Sakal...This is a difficult time. He may be telling you that he is ready to die...or he may be telling you he is afraid or not ready.
The stages you are referring to come from the work of Elisabeth kubler-Ross. They are denial, anger,depression, bargaining, and, finally, acceptance with its attendant sadness. The person does not move straight thru the stages in order, but moves back and forth, making progress, falling back, moving forward again. For you, the stages of grieving will be the same ones.
You may want to try to get Dr. Ross's book "Questions and Answers on Death and Dying" from the library. BUT, it may be hard for you to read right now, because you are living it.

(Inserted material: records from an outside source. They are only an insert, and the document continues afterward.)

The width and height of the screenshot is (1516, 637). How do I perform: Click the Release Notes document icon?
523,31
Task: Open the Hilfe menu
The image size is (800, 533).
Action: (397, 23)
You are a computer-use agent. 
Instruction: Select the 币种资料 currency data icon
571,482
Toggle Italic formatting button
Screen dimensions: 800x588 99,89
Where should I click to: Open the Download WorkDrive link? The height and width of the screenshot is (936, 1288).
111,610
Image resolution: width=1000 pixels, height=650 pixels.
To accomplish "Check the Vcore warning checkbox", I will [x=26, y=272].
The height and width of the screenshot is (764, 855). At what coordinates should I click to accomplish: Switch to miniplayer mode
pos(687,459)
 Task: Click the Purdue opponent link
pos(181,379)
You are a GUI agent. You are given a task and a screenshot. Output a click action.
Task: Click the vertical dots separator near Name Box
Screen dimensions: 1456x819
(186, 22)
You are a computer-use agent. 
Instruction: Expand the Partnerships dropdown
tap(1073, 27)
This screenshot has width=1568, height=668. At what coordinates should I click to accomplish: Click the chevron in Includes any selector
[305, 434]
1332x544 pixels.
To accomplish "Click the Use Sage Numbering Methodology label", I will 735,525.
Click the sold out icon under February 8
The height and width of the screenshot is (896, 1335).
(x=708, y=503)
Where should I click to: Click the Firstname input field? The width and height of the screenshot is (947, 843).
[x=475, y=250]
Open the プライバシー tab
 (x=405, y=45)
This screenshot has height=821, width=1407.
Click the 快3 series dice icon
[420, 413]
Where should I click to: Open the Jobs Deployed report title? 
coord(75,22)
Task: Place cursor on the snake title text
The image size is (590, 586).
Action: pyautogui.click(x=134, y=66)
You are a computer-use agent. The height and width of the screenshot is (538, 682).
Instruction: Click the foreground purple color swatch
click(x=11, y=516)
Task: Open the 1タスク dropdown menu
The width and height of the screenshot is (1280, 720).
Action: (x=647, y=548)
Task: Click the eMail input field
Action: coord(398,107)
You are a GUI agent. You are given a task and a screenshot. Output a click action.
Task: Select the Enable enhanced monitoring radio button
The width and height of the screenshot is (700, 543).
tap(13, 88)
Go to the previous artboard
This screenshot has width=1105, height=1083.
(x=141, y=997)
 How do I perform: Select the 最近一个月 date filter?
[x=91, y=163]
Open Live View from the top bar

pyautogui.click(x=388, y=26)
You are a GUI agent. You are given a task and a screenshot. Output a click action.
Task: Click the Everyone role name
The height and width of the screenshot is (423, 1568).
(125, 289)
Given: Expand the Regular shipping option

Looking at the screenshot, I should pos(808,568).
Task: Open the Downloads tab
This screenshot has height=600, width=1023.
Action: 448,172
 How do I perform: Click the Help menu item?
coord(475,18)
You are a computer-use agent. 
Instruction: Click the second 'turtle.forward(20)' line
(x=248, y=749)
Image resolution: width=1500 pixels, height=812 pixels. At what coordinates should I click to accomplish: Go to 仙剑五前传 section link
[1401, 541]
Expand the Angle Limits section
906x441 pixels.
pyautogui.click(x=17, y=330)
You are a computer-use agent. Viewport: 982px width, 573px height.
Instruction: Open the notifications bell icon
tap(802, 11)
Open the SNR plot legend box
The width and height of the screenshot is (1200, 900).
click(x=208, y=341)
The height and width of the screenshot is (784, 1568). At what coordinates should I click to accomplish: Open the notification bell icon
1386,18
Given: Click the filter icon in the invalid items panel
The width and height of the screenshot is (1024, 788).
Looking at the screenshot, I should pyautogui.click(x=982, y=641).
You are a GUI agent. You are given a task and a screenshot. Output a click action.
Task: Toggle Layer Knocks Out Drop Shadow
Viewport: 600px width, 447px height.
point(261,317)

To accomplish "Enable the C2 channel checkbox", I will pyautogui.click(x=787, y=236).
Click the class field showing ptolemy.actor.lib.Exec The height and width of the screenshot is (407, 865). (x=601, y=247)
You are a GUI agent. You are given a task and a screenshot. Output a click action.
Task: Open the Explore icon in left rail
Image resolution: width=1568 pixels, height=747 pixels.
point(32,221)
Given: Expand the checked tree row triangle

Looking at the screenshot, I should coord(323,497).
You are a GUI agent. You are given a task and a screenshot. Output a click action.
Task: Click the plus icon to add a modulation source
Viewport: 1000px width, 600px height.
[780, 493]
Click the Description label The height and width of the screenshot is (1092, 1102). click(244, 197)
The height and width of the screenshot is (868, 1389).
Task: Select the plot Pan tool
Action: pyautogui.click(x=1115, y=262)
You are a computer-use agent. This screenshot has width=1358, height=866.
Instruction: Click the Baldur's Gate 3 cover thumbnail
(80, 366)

I did this with both my parents. It is sad, hard work. You seem to be doing everything right.Just try to listen and let him know you can listen. I am sure he is lonely for your Mom. One thing about new grief (grieving for himself in this case) is that it brings back earlier grief....so in grieving for himself, he will also grieve for her. When you grieve for him, you will think about her and grieve for her also.....the price of love. Pero, vale la pena!!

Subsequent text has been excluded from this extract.